Classical Diagnosis as practiced in modern medicine typically looks at the symptoms a patient has or experiences, and gives that set of symptoms a name.
The name that’s given to the symptom(s) is called a diagnosis. Now, after the symptoms have a name (an identification), most of the time either medication or surgery is prescribed to battle and eliminate the symptoms. And indeed, sometimes that’s the best way to go about.
As a general rule, we could state that modern medicine usually looks at what appears and in a much lesser degree at why things appear. However, in Holistic Diagnosis the therapist or practitioner will look at the what, but moreover, will make a great effort to find out and identify the why of the what.
The reason to the latter approach is to discover the root i.e. underlying cause with the idea of avoiding the same problem to occurring again or expressing itself through other symptoms (which often happens when the primary symptoms are suppressed by medication, for instance).
So, let’s say that the symptoms indicate a bacterial infection (the name of the diagnosis). A physician may prescribe antibiotics and that’s it. And yes, the infection may disappear. Perfect.
But why did this infection come about? That’s often not thoroughly addressed. Of course, one could have had an injury or wound that was not properly attended to that “got infected.” Taking antibiotics may indeed be the simple and proper choice.
But what about the constantly recurring knee infection? We can give antibiotics or other medication, over and over again (which will probably cause nasty side effects in the long term), but why doesn’t the person’s immune system battle the bacterial invaders properly? And what’s the underlying cause of the infection and why does it come back again and again? Did it first start with an inflammation, and why?

= = = =

WHAT YOU WILL DO: Can you pick up the piece on holistic versus classical diagnosis and carry it on from its final sentence?

Stored data entries:

= = = =

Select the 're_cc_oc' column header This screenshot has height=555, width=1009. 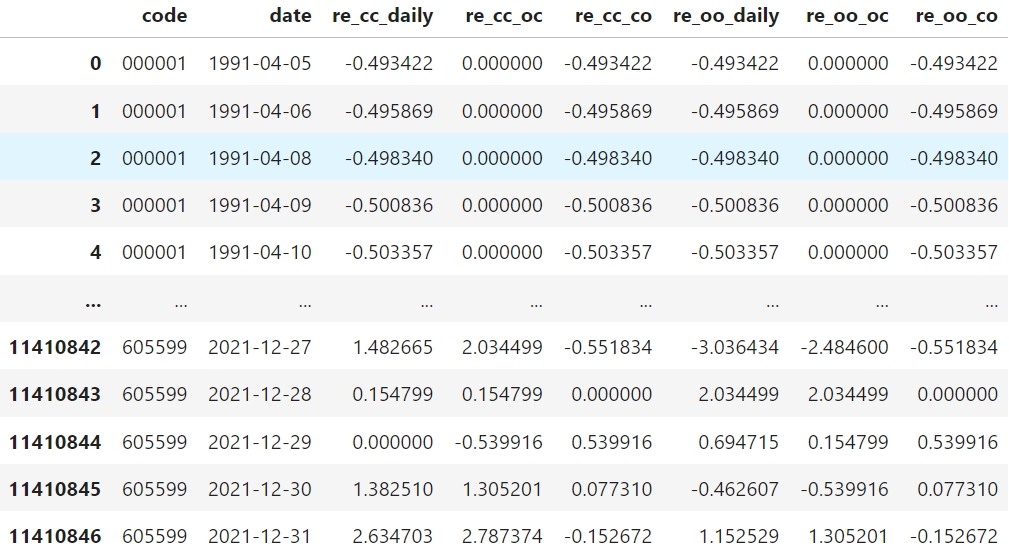(503, 17)
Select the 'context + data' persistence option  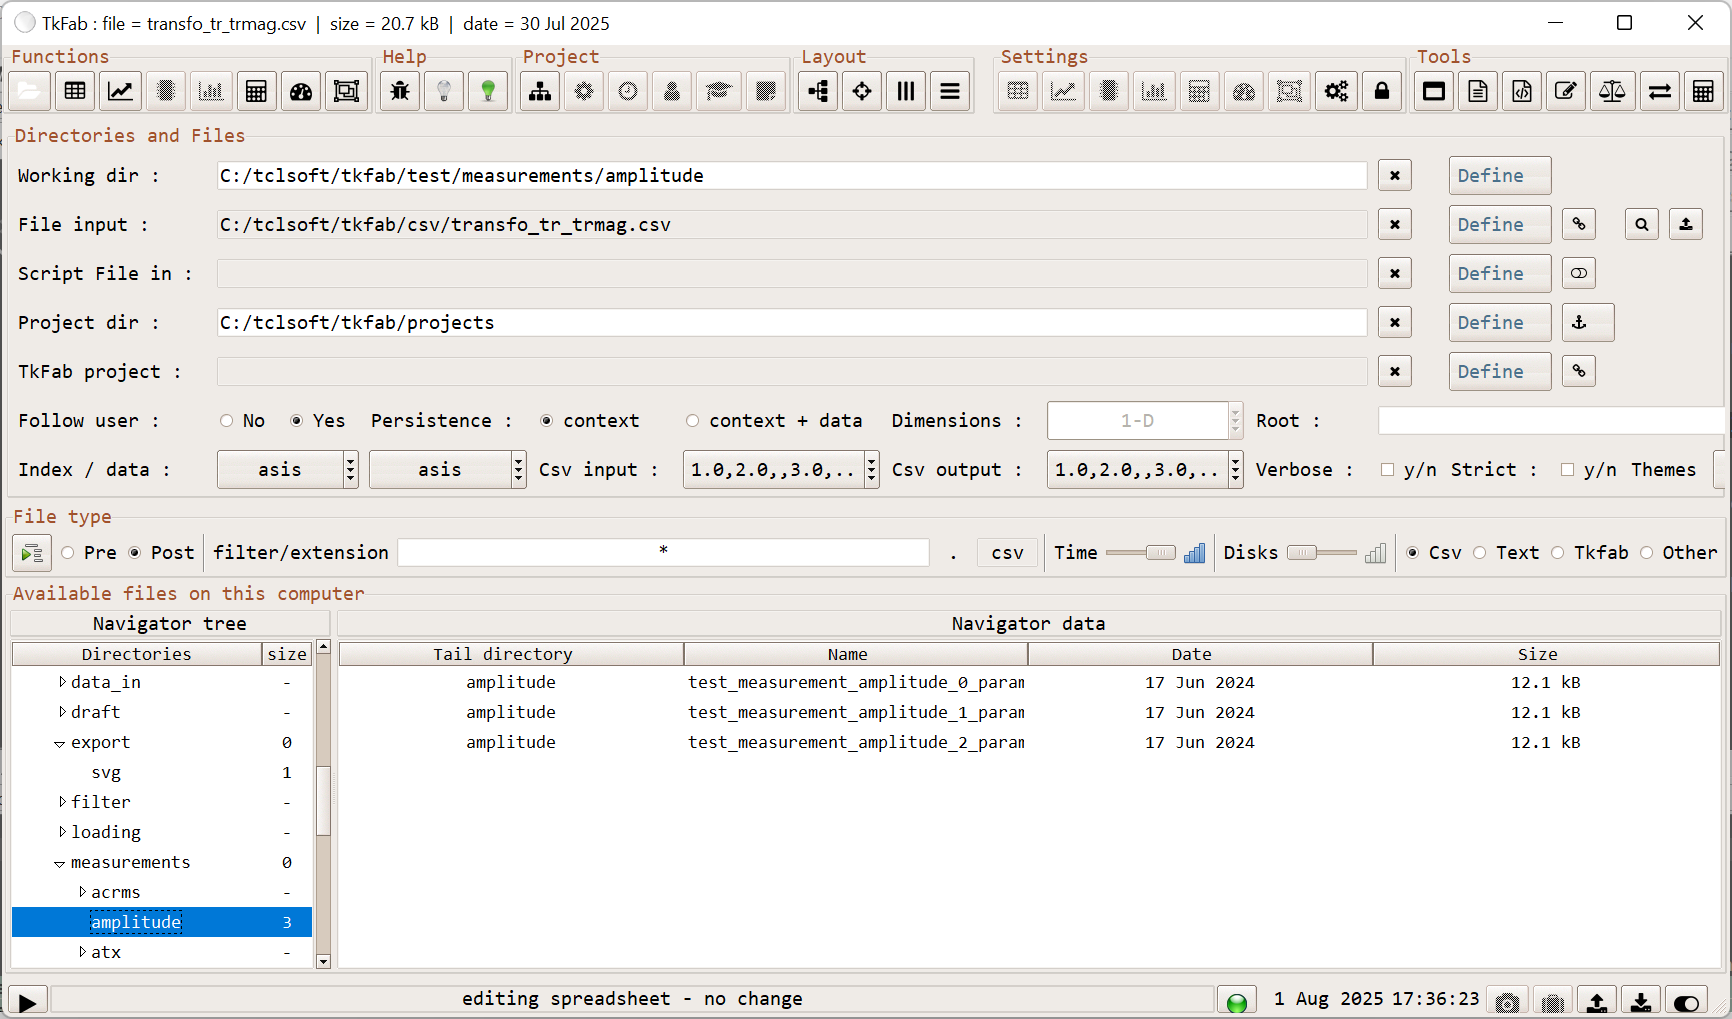[692, 421]
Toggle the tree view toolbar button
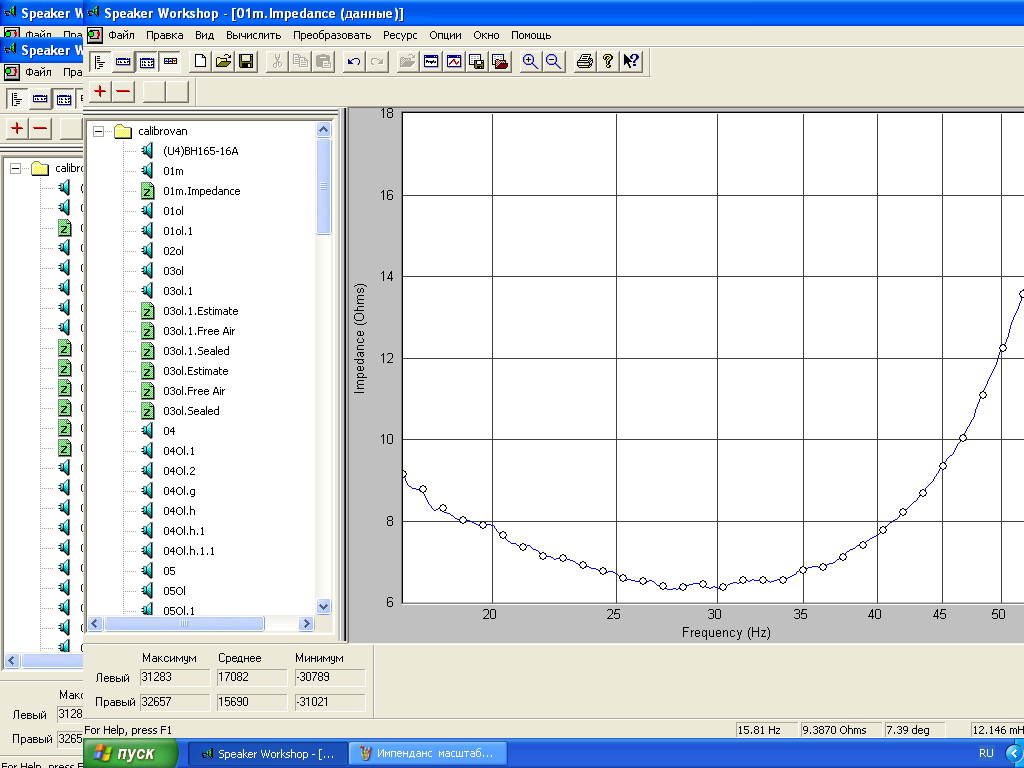The width and height of the screenshot is (1024, 768). (x=101, y=62)
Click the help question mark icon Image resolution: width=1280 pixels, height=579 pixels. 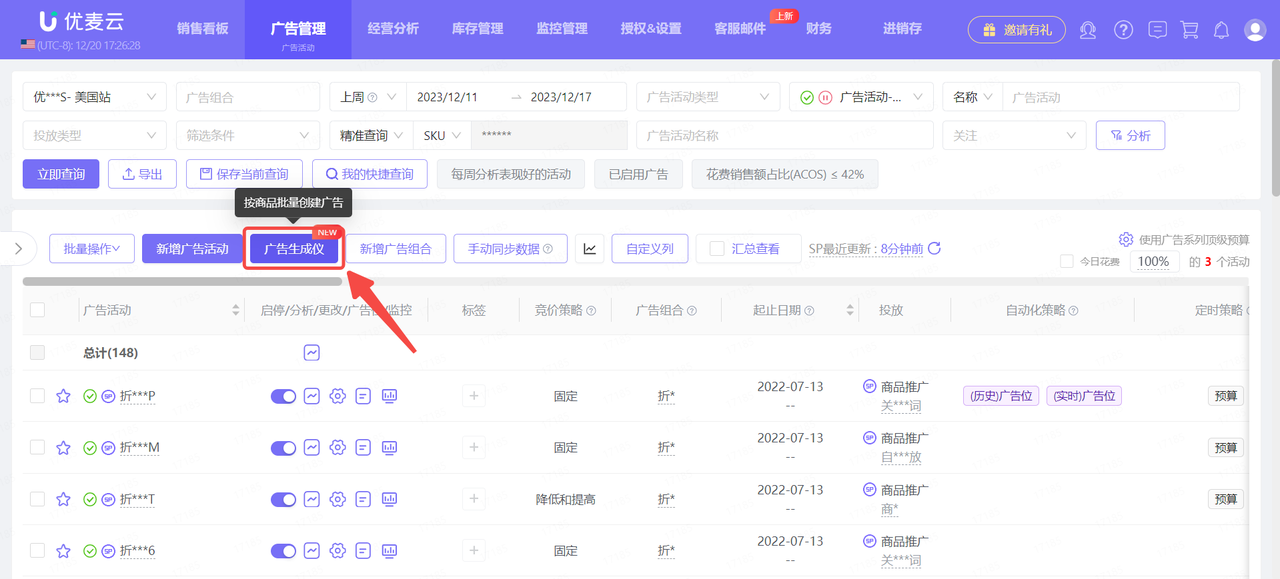[x=1122, y=30]
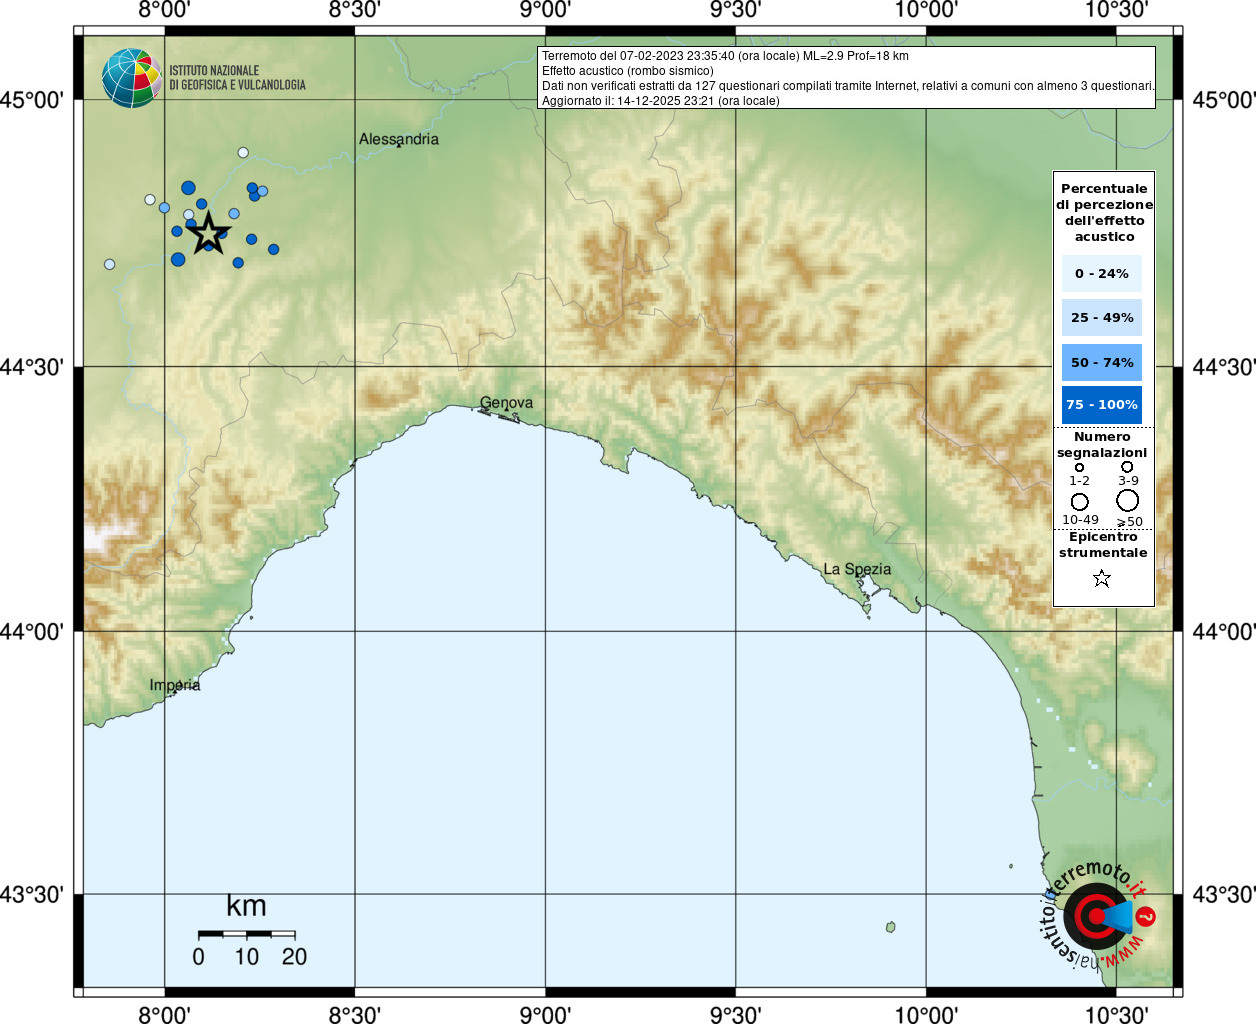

= = = =

REPLY TO THE EXERCISE:
Does the client have a history of a weakened immune system? At what point in the past did the knee infections start and can the client remember special occurrences in their lives just before that?
Is the client perhaps overweight and places too much pressure on the knee leading to inflammation of the knee joint and finally infection? Or if the client isn’t overweight, was there a past injury that made this knee painful, less used, and finally weaker than the other knee? Does this knee need massage, strengthening or stretching, and/or does the client need an adapted diet to strengthen the immune system, and so on.
You see, that’s a whole other approach — a holistic approach. It means that Holistic Assessment, followed by Holistic Diagnosis, aims at finding and addressing the root cause of the recurring infection of the knee. Yes, we may treat the symptoms with medication or herbs, but we also try to find out the underlying cause to avoid that the knee infection returns.
In a very general sense, we could say that Holistic Diagnosis aims at structural healing, while Classical Diagnosis tends to aim at suppressing uncomfortable symptoms. It’s not a black and white world though, and Classical Diagnosis may certainly also aim at healing, but I think you get the overall picture of what I’m trying to say here.